By Samah Labib Thursday, August 10, 2023 10:00 PM A Russian astronaut completed the first test flight at the end of a robotic arm as part of spacewalk operation successfully on the International Space Station (ISS).
Flight 69 Commander Sergei Prokopyev rode at the end of the European robotic arm (ERA) to test the ruggedness and durability of a portable workstation. The arm was added to the International Space Station with the Nauka multipurpose science module in July 2021, but it didn’t enter service on the Russian segment until nearly a year later in April. 2022.
Since then, the ERA has been used to move a large radiator and experiment with an airlock, but this was the first time it had been used with a person on board.

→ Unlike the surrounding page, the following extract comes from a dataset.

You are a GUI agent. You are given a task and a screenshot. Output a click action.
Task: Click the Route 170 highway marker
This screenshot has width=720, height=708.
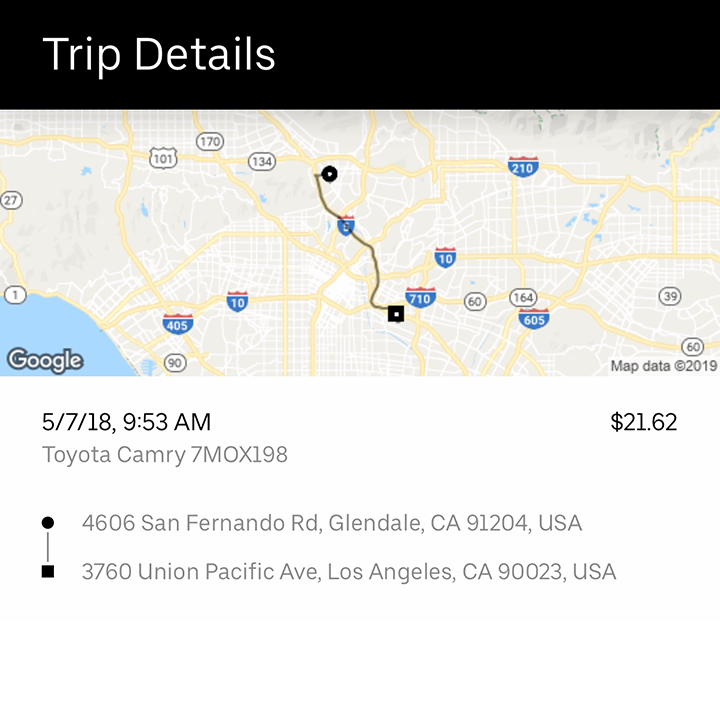(210, 141)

Cosmonaut Andrei Fedyaev, who worked on a panel inside Nauka, controlled the 37-foot (11.3-meter) robotic arm as Prokopyev proceeded in the slow and steady flight, and Dmitry Petlin, who joined Prokopyev in the spacewalk, was placed , nearby to monitor and photograph the test.
The demonstration, which lasted about 40 minutes, showed that the arm, equipped with a portable workstation, could be used to reposition astronauts on future spacewalks, matching one of the capabilities of the station’s primary arm, Canadarm2, which supports the US operating sector.
Before today, even during spacewalks, crew members in EVAs (extravehicular activities) moved between modules using extendable, manually operated “Strela” arms.
In addition to testing the arm, Prokopyev and Petelin also installed debris guards to protect areas in the Rassvet mini-research module where the airlock and radiator were moved.
Two of the astronauts completed the spacewalk by throwing overboard the protective covers and releasing the restraints they had removed from the portable workstation earlier in the EVA, along with the towels they used to wipe down their spacesuits, and the navels were done carefully so that there was no chance of bundles bundled up in Facing the station before spent equipment returns to Earth and is destroyed.
Then Prokopyev and Beitlin returned to the space station and sealed the hatch, and the spacewalk began for 6 hours and 35 minutes.
Yesterday evening’s outing was 60 Russian airlocks and 267 EVAs in total to support the assembly and maintenance of the International Space Station since 1998. It was the tenth spaceflight taken on the space station this year and the eighth during Expedition 69 during Expedition 69.
Prokopyev, who served as Officer 1 Extravehicular Vehicle (EV-1), has now conducted eight spacewalks totaling 55 hours and 15 minutes, and Petelin, as EV-2, has completed his sixth career EVA, having now logged 39 hours And 44 minutes of work in the vacuum of space.